[Opening PROVIDED DATA section]
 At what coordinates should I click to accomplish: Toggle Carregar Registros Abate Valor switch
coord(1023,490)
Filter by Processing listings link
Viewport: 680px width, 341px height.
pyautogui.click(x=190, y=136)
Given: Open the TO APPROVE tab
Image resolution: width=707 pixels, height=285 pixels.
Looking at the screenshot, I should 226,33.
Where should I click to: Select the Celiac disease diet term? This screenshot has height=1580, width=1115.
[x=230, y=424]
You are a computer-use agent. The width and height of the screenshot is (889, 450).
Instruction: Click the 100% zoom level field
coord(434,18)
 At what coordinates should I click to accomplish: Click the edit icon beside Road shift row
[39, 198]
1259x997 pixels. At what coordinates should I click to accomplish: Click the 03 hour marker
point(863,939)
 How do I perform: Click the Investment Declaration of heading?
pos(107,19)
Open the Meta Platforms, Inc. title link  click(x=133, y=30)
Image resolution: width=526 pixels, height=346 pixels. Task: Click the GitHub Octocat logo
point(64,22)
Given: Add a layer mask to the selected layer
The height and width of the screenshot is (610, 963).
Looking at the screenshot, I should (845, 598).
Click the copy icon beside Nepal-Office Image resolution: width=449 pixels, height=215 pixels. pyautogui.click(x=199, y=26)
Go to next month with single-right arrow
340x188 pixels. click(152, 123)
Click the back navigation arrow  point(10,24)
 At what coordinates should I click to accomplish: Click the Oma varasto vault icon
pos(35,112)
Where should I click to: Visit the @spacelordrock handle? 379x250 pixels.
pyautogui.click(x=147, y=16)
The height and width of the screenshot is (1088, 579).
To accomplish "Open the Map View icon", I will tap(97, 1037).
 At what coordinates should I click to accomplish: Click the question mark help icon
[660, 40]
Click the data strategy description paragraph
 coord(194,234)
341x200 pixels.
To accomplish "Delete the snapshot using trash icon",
[Closing PROVIDED DATA section]
:: TASK BRIEF ::
Please make an exact copy of the entries, down to the last character.

:: SOLUTION TO THIS EXERCISE ::
 At what coordinates should I click to accomplish: Toggle Carregar Registros Abate Valor switch
coord(1023,490)
Filter by Processing listings link
Viewport: 680px width, 341px height.
pyautogui.click(x=190, y=136)
Given: Open the TO APPROVE tab
Image resolution: width=707 pixels, height=285 pixels.
Looking at the screenshot, I should 226,33.
Where should I click to: Select the Celiac disease diet term? This screenshot has height=1580, width=1115.
[x=230, y=424]
You are a computer-use agent. The width and height of the screenshot is (889, 450).
Instruction: Click the 100% zoom level field
coord(434,18)
 At what coordinates should I click to accomplish: Click the edit icon beside Road shift row
[39, 198]
1259x997 pixels. At what coordinates should I click to accomplish: Click the 03 hour marker
point(863,939)
 How do I perform: Click the Investment Declaration of heading?
pos(107,19)
Open the Meta Platforms, Inc. title link  click(x=133, y=30)
Image resolution: width=526 pixels, height=346 pixels. Task: Click the GitHub Octocat logo
point(64,22)
Given: Add a layer mask to the selected layer
The height and width of the screenshot is (610, 963).
Looking at the screenshot, I should (845, 598).
Click the copy icon beside Nepal-Office Image resolution: width=449 pixels, height=215 pixels. pyautogui.click(x=199, y=26)
Go to next month with single-right arrow
340x188 pixels. click(152, 123)
Click the back navigation arrow  point(10,24)
 At what coordinates should I click to accomplish: Click the Oma varasto vault icon
pos(35,112)
Where should I click to: Visit the @spacelordrock handle? 379x250 pixels.
pyautogui.click(x=147, y=16)
The height and width of the screenshot is (1088, 579).
To accomplish "Open the Map View icon", I will tap(97, 1037).
 At what coordinates should I click to accomplish: Click the question mark help icon
[660, 40]
Click the data strategy description paragraph
 coord(194,234)
341x200 pixels.
To accomplish "Delete the snapshot using trash icon",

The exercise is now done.